Supplied records:
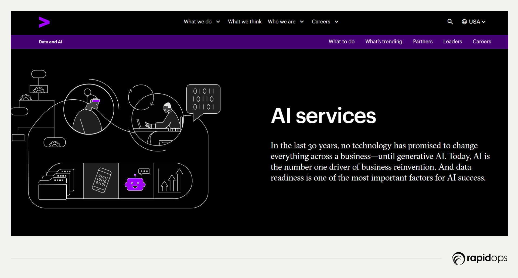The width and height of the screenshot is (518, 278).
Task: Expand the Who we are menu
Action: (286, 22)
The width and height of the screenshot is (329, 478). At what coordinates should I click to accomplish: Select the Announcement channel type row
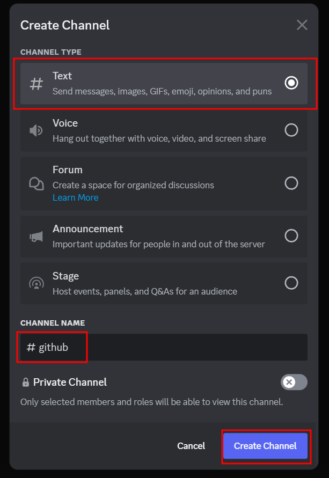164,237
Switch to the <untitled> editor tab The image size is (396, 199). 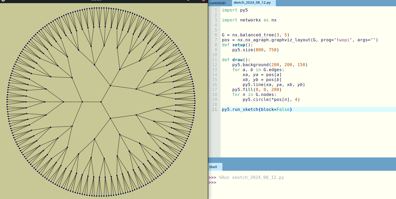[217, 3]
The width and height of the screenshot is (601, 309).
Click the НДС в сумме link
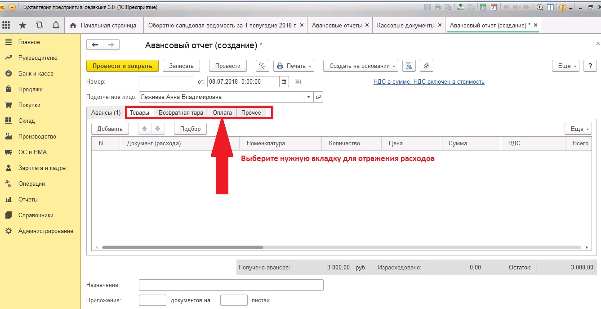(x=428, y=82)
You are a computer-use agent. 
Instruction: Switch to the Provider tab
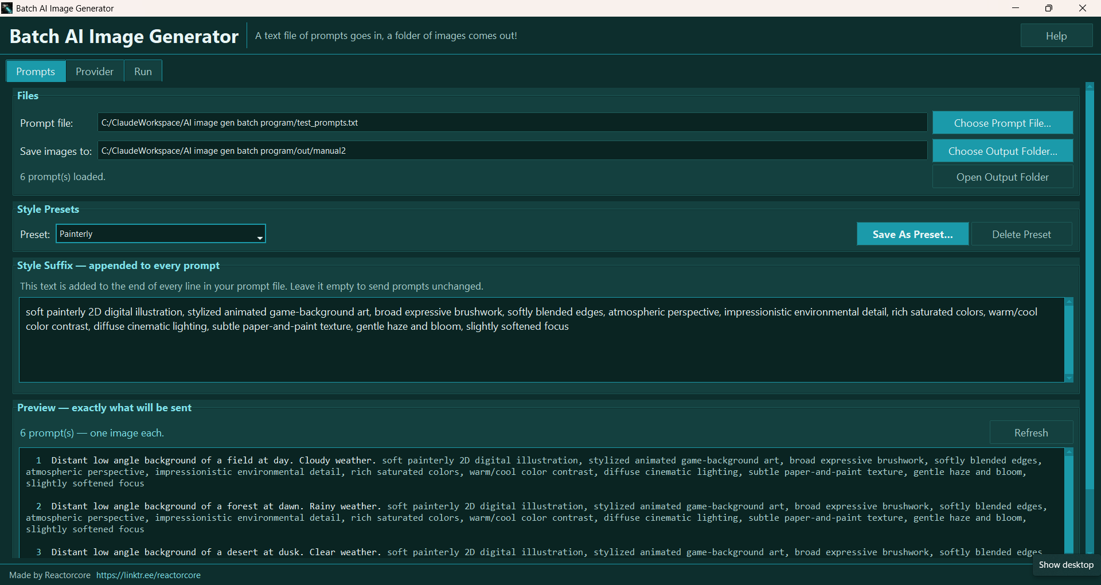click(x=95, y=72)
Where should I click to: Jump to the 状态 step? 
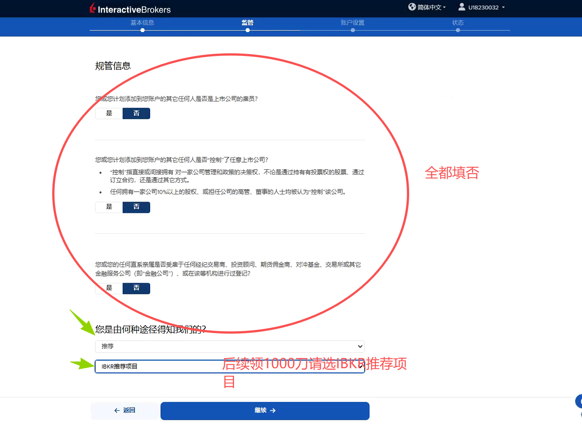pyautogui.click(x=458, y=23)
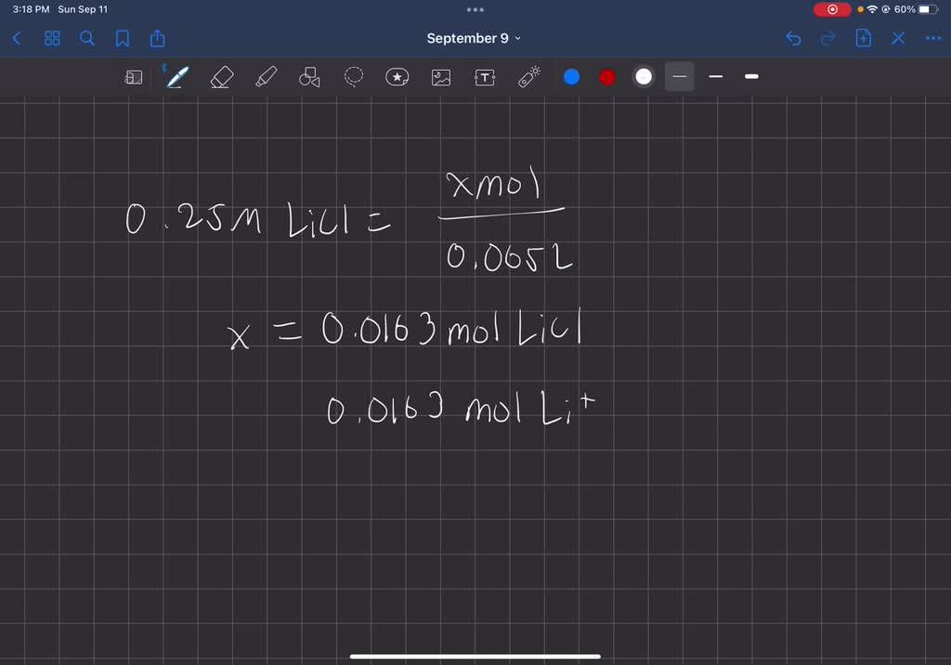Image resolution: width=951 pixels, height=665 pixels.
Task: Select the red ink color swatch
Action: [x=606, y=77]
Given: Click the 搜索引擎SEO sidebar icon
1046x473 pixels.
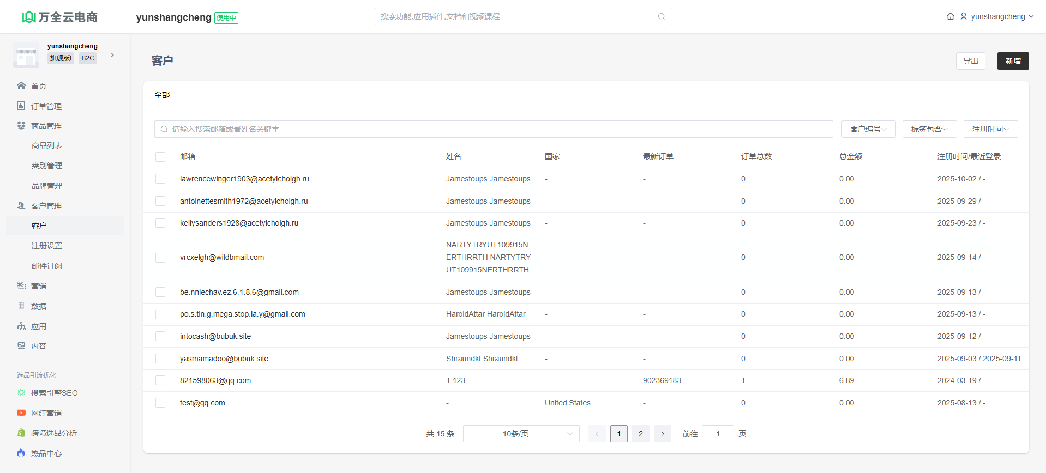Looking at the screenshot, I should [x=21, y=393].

...

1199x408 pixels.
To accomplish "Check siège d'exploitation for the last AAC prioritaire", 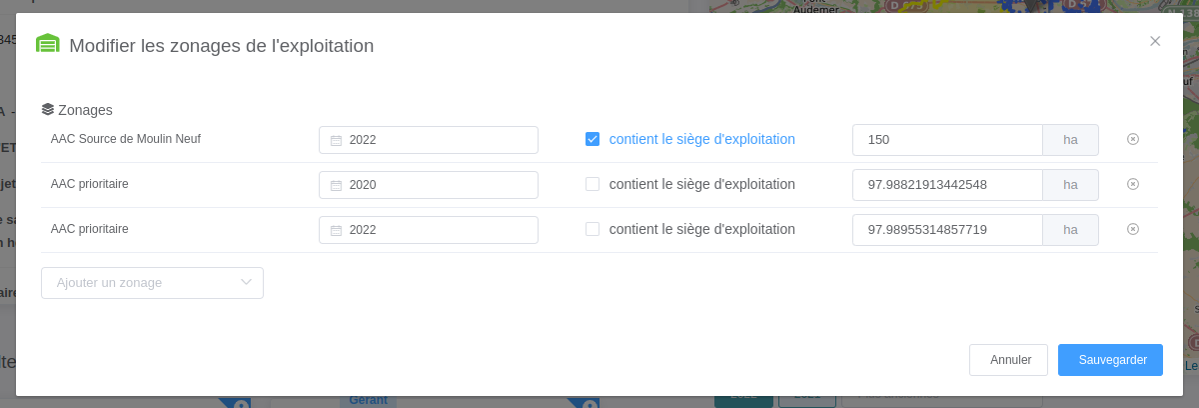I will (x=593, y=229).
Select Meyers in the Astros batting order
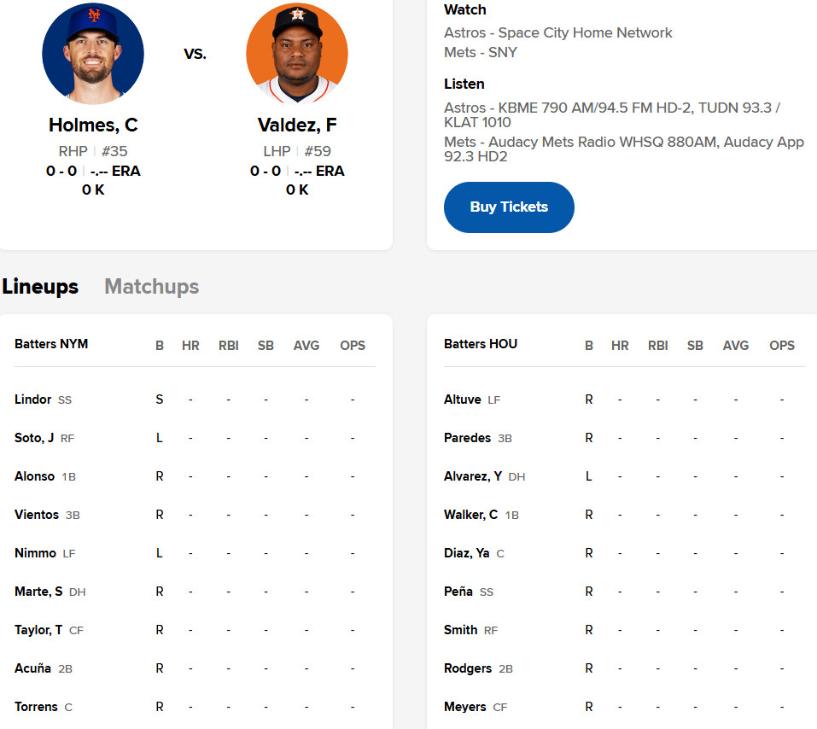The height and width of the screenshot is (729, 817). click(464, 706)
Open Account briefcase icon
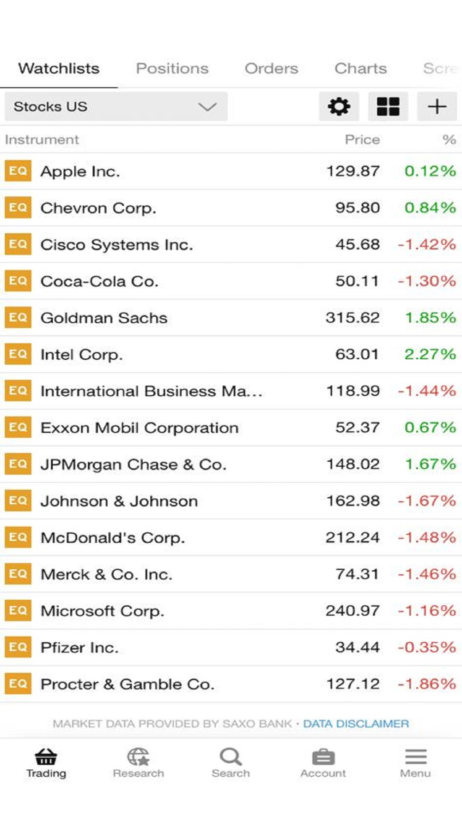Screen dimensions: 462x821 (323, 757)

Exercise requirements:
The expected output is the lines above from the one containing "Where should I" to the one containing "Given: Click the 搜索引擎SEO sidebar icon", both ends included, reproduced exactly with every picture left out.

Worked solution:
Where should I click to: Jump to the 状态 step? 
pyautogui.click(x=458, y=23)
Image resolution: width=951 pixels, height=665 pixels.
Task: Select the red ink color swatch
Action: [x=606, y=77]
Given: Click the 搜索引擎SEO sidebar icon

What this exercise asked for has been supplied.